##### Extracted data #####

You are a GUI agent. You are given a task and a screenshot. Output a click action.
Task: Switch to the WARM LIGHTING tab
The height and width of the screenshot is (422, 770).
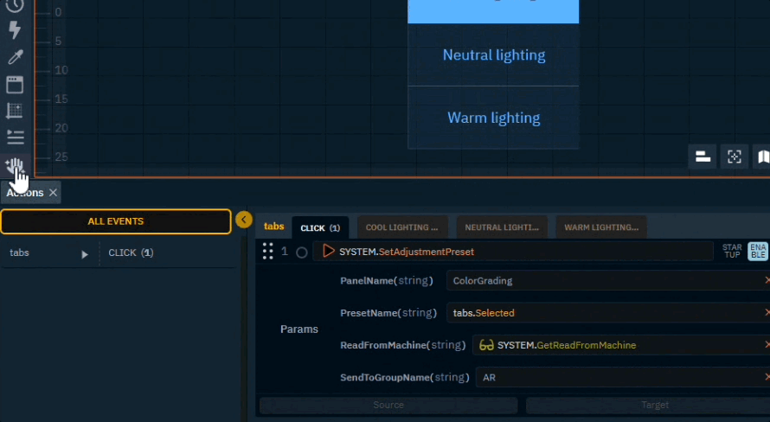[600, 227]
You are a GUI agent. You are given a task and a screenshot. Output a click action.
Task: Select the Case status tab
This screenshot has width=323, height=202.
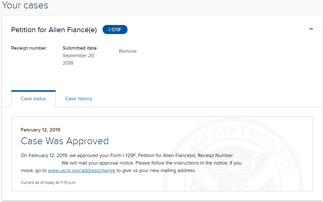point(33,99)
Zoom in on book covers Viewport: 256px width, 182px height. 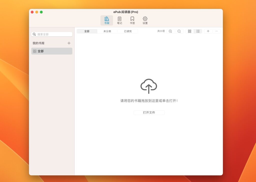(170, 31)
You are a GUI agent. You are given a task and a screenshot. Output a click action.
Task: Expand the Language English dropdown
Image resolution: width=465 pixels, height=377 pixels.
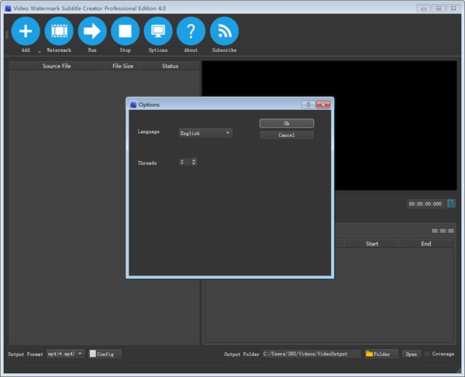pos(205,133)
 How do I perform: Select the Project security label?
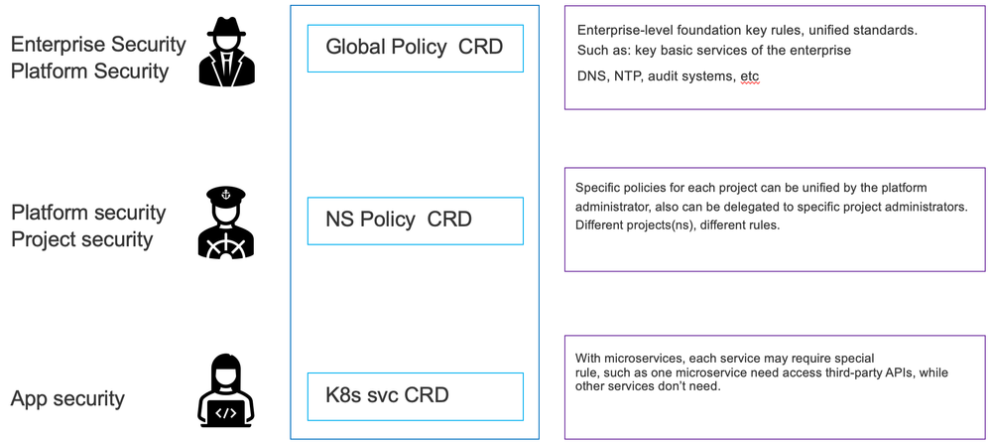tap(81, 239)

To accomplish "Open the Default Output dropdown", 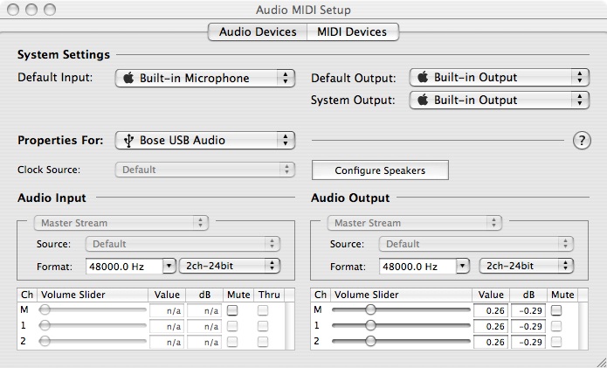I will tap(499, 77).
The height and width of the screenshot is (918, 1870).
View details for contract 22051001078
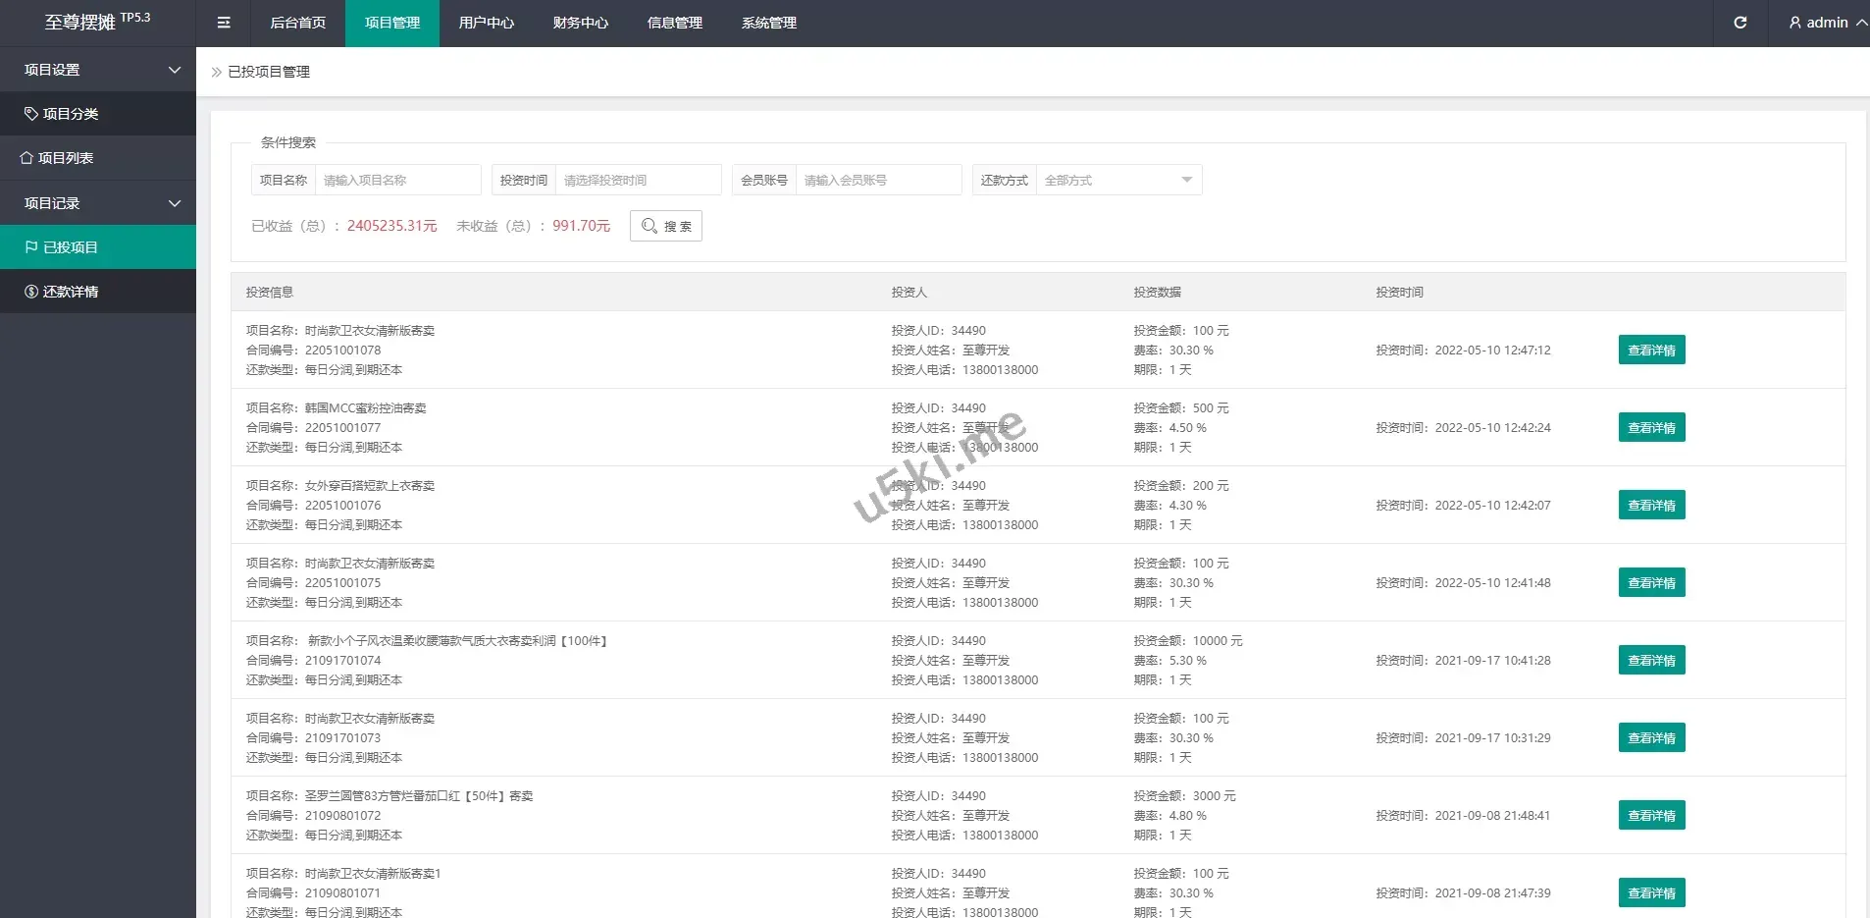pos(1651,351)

#####

Exercise brief – Word for word, repeat only the lines from the line containing "The height and width of the screenshot is (918, 1870)." through the end of the data, without any pictures.

Answer box –
The height and width of the screenshot is (918, 1870).
View details for contract 22051001078
pos(1651,351)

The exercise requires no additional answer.